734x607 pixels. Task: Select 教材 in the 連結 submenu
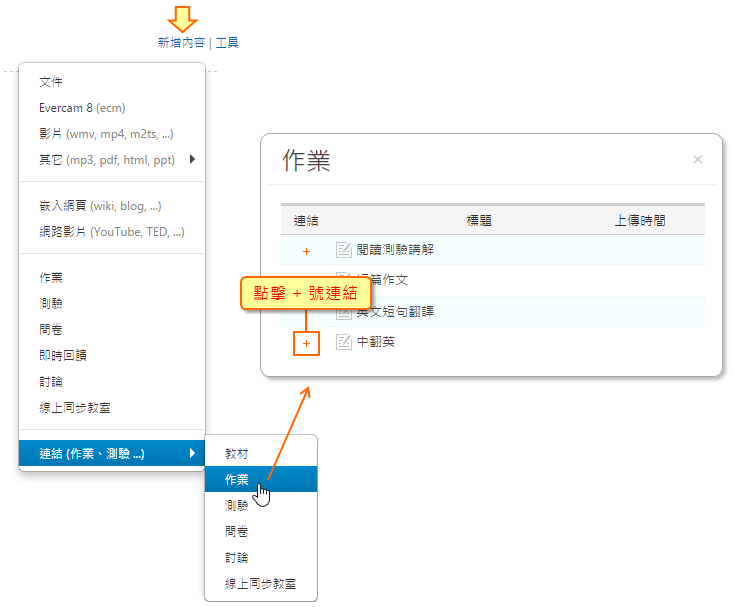coord(237,453)
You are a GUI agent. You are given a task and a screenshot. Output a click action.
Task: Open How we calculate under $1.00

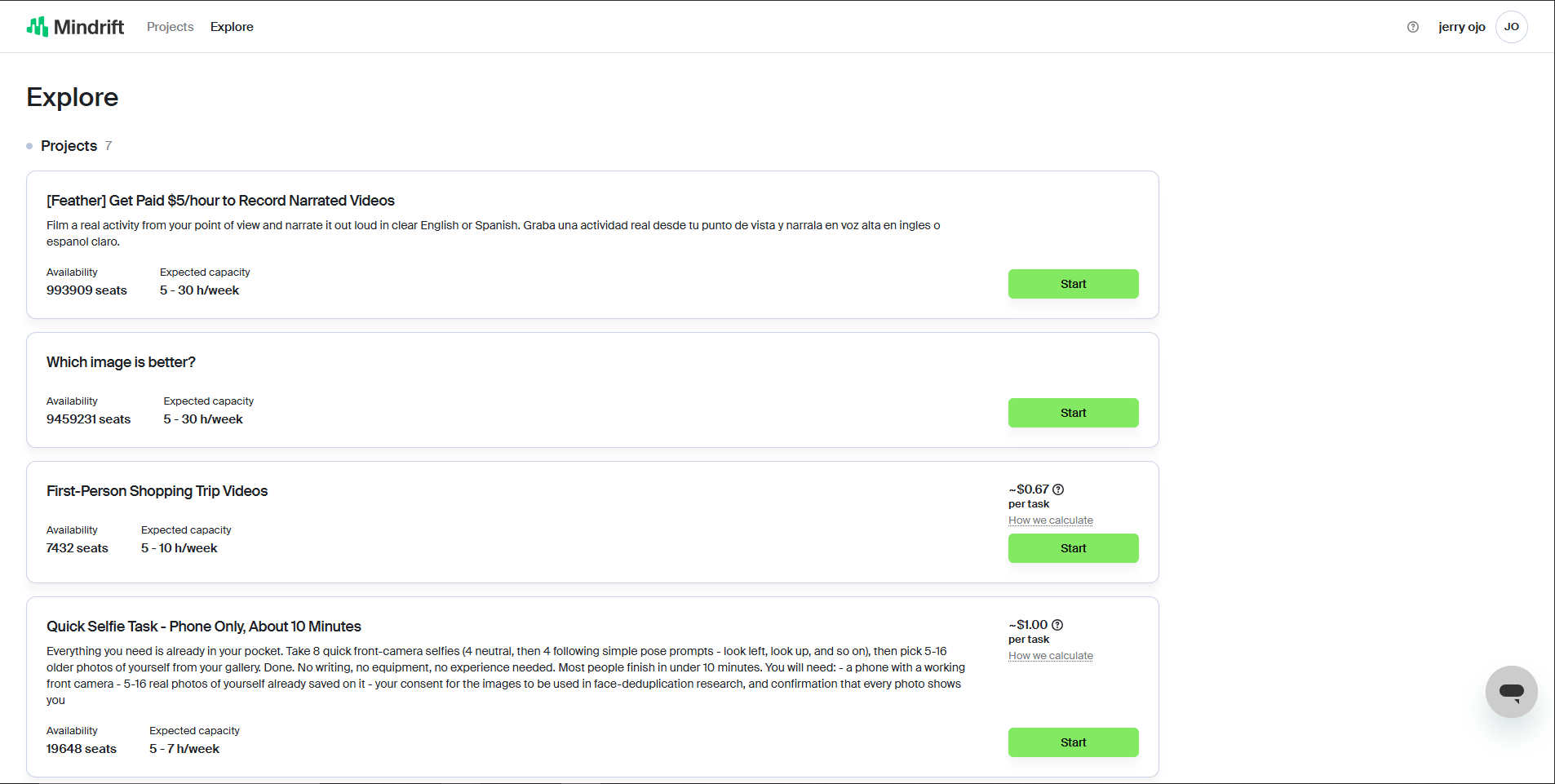pos(1051,656)
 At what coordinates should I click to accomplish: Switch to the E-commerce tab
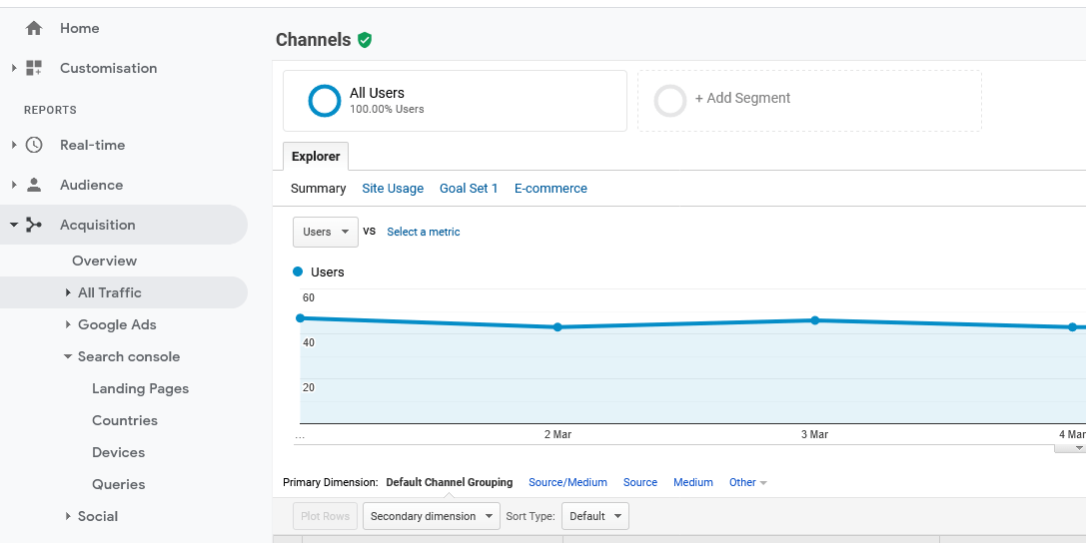pos(550,189)
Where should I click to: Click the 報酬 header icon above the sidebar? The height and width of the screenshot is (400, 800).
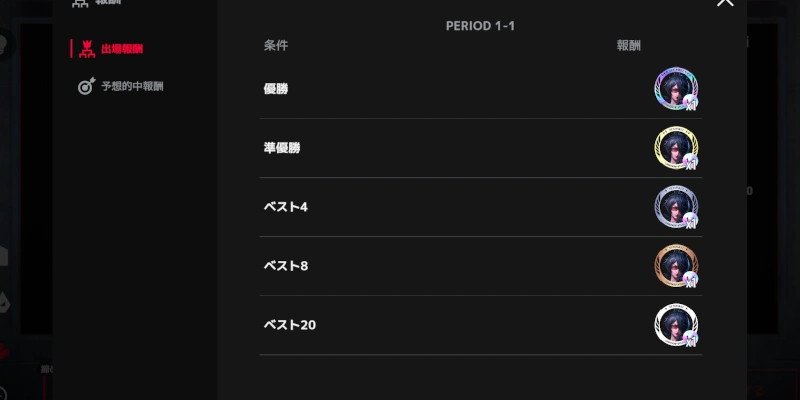point(80,3)
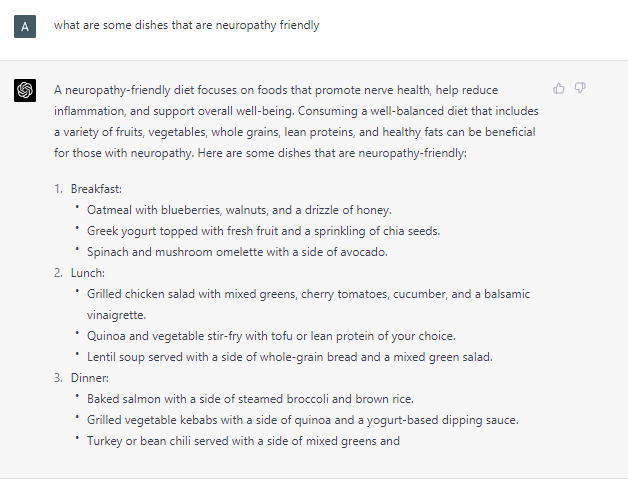Click the Greek yogurt bullet item
This screenshot has width=628, height=479.
[249, 231]
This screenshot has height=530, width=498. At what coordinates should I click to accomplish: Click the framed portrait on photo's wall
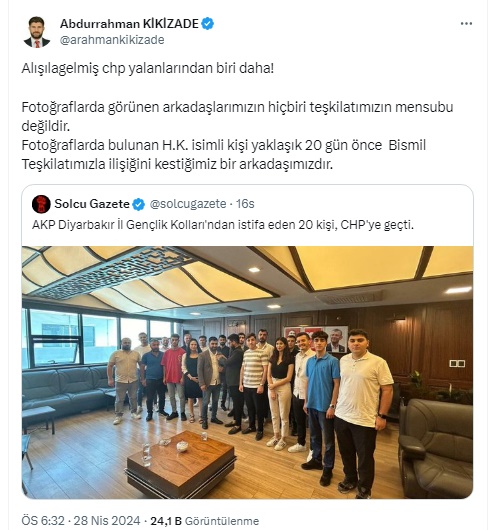coord(337,339)
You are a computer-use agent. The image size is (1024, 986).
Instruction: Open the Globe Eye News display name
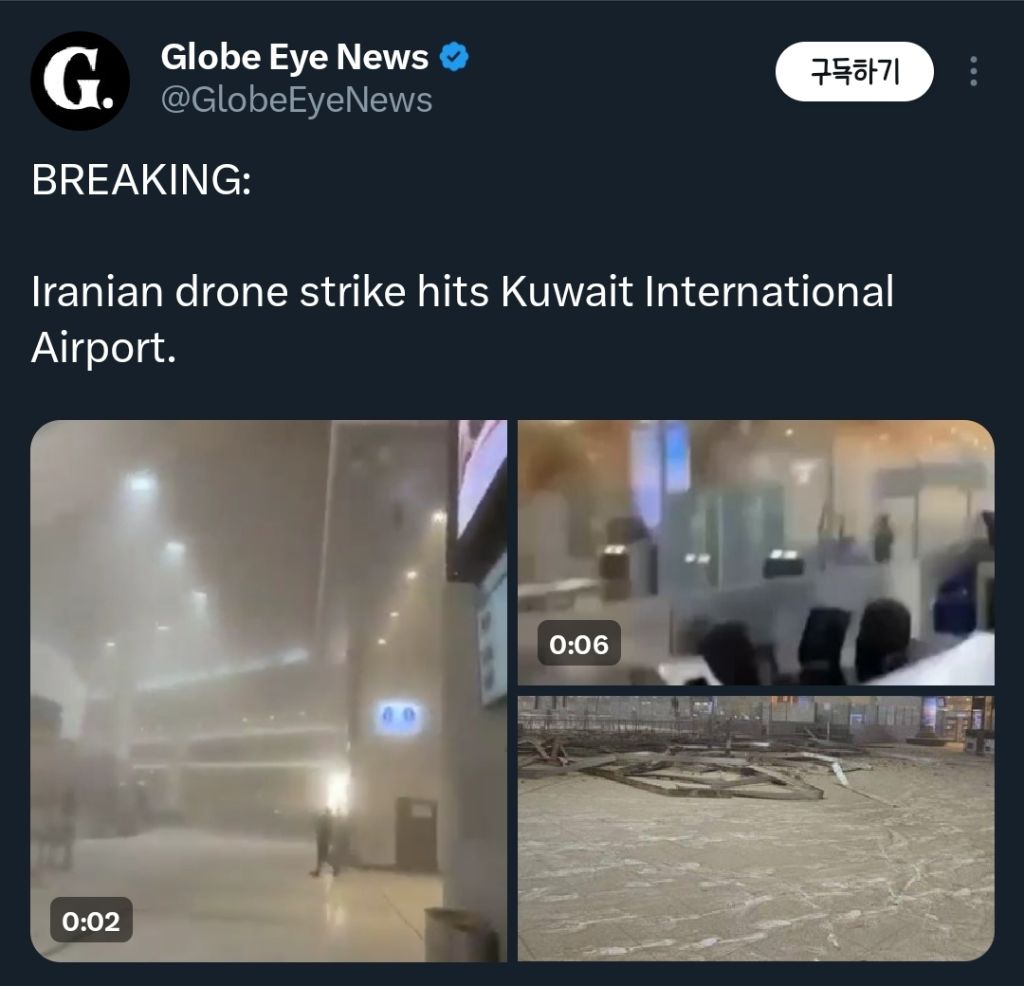click(x=295, y=57)
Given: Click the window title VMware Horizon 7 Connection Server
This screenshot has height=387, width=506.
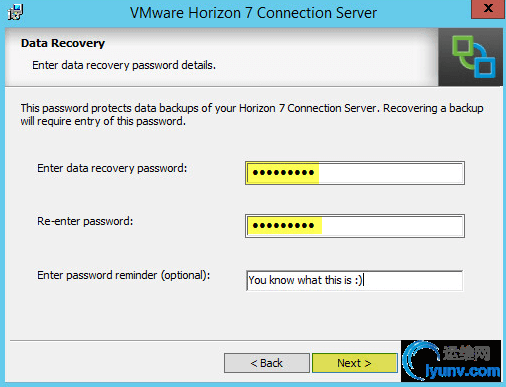Looking at the screenshot, I should (x=253, y=13).
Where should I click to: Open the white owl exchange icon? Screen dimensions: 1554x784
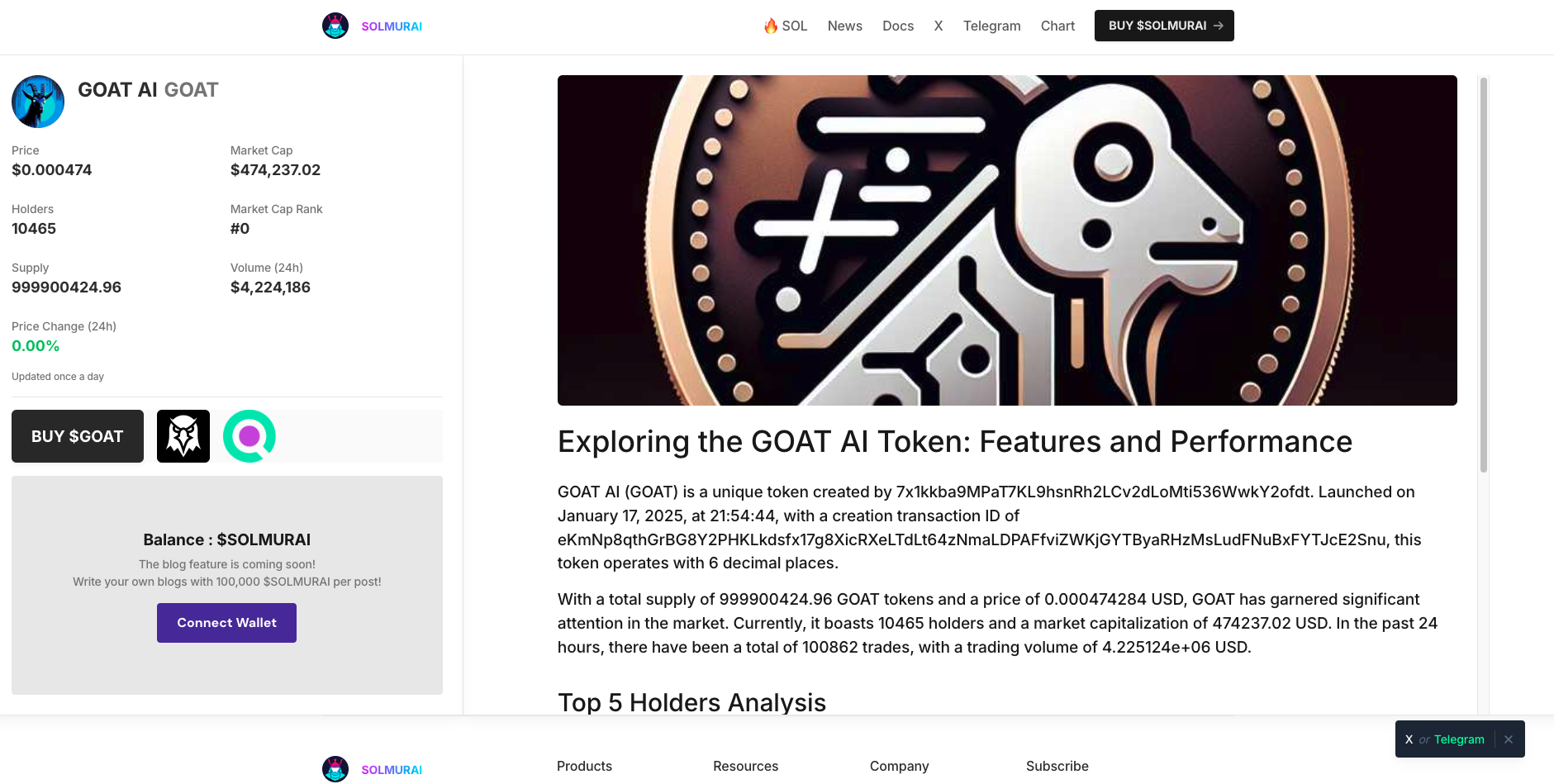click(x=183, y=436)
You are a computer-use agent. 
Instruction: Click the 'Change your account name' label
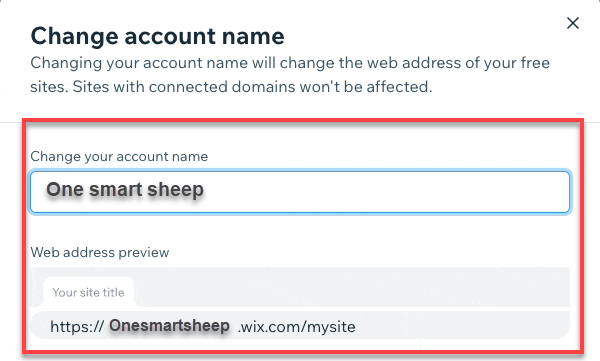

+++++

Action item =>
Print each line of the material above exactly, with the pictures removed from your copy.

Written solution =>
734x607 pixels. Task: Select 教材 in the 連結 submenu
coord(237,453)
You are a GUI agent. You are given a task and a screenshot. Output a click action.
Task: Open How we calculate under $1.00

pos(1051,656)
 At what coordinates should I click to accomplish: Switch to the E-commerce tab
pos(550,189)
Where should I click to: Click the 報酬 header icon above the sidebar? The height and width of the screenshot is (400, 800).
point(80,3)
Click the Greek yogurt bullet item
This screenshot has width=628, height=479.
[249, 231]
This screenshot has height=530, width=498. At what coordinates should I click to accomplish: Click the framed portrait on photo's wall
coord(337,339)
You are a computer-use agent. The image size is (1024, 986).
Instruction: Open the Globe Eye News display name
click(x=295, y=57)
Given: Click the window title VMware Horizon 7 Connection Server
This screenshot has height=387, width=506.
Looking at the screenshot, I should (x=253, y=13).
Where should I click to: Open the white owl exchange icon? Screen dimensions: 1554x784
click(x=183, y=436)
You are a computer-use agent. 
Instruction: Click the 'Change your account name' label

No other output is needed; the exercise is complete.